Joshua House, an attorney for the Institute for Justice, who represents Whitner, Blount and Bryant, calls it "taxation through citation."
The lawsuit claims that the number of non-traffic municipal fines issued by Pagedale has increased by nearly 500 percent in the past five years, and that revenue from non-traffic tickets makes up almost 20 percent of the city's budget.
Pagedale's population of 3,307 is 93 percent black and its unemployment rate is about 7 percent, according to city-data.com. The median income is $29,686; more than $17,000 below the state average and the per capita income in 2013 was $13,622.
So the fines hit extra hard in Pagedale.
"We've met people who said they couldn't afford the paint to paint their fence," House told Courthouse News. "I guess wood wasn't good enough (for Pagedale)."
Pagedale's city code allows residents to be ticketed for having mismatched curtains, walking on the left-hand side of a crosswalk, wearing pants below the waist, holes in window screens, and having a barbeque in front of a house.

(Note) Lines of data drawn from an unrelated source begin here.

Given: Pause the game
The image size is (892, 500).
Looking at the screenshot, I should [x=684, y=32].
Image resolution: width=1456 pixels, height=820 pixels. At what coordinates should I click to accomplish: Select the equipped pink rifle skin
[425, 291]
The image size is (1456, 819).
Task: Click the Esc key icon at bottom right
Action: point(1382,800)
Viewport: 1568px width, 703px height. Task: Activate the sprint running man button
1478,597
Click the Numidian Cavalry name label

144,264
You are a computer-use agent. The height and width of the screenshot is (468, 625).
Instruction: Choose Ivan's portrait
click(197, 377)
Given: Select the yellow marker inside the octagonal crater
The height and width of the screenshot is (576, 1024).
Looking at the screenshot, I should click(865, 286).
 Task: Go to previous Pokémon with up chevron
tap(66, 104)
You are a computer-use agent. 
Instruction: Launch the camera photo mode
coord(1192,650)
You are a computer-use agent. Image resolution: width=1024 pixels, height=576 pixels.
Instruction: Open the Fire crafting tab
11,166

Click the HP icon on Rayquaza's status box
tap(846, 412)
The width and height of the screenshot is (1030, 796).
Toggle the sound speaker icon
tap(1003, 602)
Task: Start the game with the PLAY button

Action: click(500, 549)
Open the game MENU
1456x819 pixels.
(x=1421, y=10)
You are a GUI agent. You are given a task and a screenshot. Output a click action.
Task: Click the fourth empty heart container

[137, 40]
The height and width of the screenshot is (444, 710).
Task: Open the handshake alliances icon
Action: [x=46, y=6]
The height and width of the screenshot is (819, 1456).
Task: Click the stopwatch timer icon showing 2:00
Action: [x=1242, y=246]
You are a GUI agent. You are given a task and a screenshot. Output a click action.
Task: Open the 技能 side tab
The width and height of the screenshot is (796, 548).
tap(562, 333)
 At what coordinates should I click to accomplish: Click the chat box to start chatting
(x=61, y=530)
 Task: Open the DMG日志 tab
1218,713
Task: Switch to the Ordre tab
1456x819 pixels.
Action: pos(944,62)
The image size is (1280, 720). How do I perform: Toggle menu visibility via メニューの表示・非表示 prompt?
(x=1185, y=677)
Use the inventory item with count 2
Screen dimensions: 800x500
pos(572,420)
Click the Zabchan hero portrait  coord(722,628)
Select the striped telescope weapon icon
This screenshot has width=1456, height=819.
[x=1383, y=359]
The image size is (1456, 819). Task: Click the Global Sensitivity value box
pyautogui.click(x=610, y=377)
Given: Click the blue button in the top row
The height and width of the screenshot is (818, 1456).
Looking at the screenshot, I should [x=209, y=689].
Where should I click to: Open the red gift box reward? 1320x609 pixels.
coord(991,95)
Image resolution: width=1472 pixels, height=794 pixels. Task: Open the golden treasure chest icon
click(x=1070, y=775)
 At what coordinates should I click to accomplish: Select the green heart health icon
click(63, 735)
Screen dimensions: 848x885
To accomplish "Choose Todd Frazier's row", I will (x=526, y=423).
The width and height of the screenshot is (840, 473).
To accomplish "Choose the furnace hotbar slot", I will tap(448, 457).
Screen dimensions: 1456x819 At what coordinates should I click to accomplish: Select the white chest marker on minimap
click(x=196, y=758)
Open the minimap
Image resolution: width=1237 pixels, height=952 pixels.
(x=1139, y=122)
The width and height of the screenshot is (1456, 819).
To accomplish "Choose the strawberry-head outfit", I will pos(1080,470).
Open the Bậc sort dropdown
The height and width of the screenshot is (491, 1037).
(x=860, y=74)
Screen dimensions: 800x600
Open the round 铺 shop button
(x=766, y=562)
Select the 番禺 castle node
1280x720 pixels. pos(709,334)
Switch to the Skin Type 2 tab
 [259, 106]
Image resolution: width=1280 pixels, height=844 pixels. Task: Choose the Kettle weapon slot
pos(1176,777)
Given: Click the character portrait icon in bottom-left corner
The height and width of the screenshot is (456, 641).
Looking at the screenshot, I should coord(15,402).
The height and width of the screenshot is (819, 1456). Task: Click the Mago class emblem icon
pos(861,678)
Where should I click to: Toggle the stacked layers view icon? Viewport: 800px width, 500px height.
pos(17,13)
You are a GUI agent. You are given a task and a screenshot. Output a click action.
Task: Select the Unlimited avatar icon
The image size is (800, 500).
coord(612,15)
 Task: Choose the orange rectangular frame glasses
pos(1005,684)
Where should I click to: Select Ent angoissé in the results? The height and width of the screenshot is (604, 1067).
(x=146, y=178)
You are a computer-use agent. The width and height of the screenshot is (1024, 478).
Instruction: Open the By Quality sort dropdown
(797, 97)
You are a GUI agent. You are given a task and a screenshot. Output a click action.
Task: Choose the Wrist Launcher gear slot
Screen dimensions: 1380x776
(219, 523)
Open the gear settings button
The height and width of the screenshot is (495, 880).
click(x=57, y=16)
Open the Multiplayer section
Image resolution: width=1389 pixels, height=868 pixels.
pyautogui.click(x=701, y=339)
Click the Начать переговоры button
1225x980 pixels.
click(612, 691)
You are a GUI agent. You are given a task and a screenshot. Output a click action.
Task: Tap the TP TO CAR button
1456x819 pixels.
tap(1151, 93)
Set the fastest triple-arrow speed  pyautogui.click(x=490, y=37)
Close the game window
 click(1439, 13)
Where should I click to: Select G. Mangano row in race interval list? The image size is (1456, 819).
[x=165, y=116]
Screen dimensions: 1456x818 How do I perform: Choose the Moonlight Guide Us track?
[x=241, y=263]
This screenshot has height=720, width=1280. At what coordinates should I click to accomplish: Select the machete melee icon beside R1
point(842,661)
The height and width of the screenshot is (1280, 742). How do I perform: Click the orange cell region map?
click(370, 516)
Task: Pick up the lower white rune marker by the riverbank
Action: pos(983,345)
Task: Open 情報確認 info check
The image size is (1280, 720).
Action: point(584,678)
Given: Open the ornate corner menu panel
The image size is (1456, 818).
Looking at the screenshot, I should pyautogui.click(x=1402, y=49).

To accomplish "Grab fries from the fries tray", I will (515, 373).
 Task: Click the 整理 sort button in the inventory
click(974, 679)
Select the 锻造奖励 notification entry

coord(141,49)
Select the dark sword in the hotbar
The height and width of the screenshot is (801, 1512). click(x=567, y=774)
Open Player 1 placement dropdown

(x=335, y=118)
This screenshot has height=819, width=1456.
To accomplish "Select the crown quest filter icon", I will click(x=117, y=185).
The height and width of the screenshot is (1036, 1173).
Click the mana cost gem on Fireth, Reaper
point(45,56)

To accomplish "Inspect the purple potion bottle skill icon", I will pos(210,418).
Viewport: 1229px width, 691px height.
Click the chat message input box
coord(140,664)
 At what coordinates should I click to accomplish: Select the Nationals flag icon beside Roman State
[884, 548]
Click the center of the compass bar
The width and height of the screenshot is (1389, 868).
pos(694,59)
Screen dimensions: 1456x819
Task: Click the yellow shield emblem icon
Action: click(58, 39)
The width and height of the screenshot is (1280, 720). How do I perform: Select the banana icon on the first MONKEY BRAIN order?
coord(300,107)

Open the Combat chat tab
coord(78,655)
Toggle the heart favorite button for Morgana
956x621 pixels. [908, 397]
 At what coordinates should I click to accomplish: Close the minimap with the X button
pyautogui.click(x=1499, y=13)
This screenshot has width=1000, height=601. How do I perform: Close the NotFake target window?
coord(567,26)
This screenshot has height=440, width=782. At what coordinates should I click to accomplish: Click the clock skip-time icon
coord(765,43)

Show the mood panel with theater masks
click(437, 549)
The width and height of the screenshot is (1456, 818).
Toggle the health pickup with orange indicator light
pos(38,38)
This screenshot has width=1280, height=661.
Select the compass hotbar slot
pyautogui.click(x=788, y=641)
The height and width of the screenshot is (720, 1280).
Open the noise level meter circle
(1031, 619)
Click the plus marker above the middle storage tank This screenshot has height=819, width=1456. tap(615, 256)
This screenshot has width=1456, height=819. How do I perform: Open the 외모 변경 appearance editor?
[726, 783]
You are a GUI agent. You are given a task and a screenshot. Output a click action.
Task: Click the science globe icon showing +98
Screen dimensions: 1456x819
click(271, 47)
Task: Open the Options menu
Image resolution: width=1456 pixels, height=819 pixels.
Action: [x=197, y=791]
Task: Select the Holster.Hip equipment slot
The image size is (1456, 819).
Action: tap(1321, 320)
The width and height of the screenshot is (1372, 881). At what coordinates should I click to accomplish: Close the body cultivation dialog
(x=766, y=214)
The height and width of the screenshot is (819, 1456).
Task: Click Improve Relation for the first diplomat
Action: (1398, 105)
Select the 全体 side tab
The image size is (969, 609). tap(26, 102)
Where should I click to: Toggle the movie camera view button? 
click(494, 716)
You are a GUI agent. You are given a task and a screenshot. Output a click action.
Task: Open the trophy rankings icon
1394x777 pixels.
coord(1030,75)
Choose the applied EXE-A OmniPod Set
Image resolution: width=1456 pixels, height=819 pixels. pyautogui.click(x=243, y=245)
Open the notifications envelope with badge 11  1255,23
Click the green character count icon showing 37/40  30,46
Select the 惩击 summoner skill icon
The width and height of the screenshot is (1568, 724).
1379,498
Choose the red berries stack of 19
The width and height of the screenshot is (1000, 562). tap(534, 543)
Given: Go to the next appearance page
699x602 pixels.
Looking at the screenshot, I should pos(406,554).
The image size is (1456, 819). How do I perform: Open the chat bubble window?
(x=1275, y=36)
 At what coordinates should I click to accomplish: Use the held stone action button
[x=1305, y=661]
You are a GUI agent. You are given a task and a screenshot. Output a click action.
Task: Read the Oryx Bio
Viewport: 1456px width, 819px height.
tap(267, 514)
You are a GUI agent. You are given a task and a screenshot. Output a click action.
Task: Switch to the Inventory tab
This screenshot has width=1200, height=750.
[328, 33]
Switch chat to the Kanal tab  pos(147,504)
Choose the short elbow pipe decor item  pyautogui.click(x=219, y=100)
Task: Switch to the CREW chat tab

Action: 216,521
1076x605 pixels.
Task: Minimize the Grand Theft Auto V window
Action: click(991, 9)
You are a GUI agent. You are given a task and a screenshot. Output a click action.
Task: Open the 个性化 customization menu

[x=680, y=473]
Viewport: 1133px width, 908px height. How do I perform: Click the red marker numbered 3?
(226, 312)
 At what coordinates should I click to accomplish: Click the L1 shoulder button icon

The city has even ticketed residents for things that aren't illegal, such as having a small crack in a front walk, chipping paint on a building foundation, or an unpainted wood fence, according to the complaint.
House said the city's need for money creates an unconstitutional incentive for Pagedale's prosecutors and municipal court to convict defendants, and creates a substantial risk of bias and prejudgment.
If the lawsuit succeed, it could have consequences region-wide.
According to the 2012 census of governments, there are 387 governmental entities in St. Louis County. Of those, 89 are municipalities, and almost 50 of those are cash-strapped mostly black municipalities in north St. Louis County.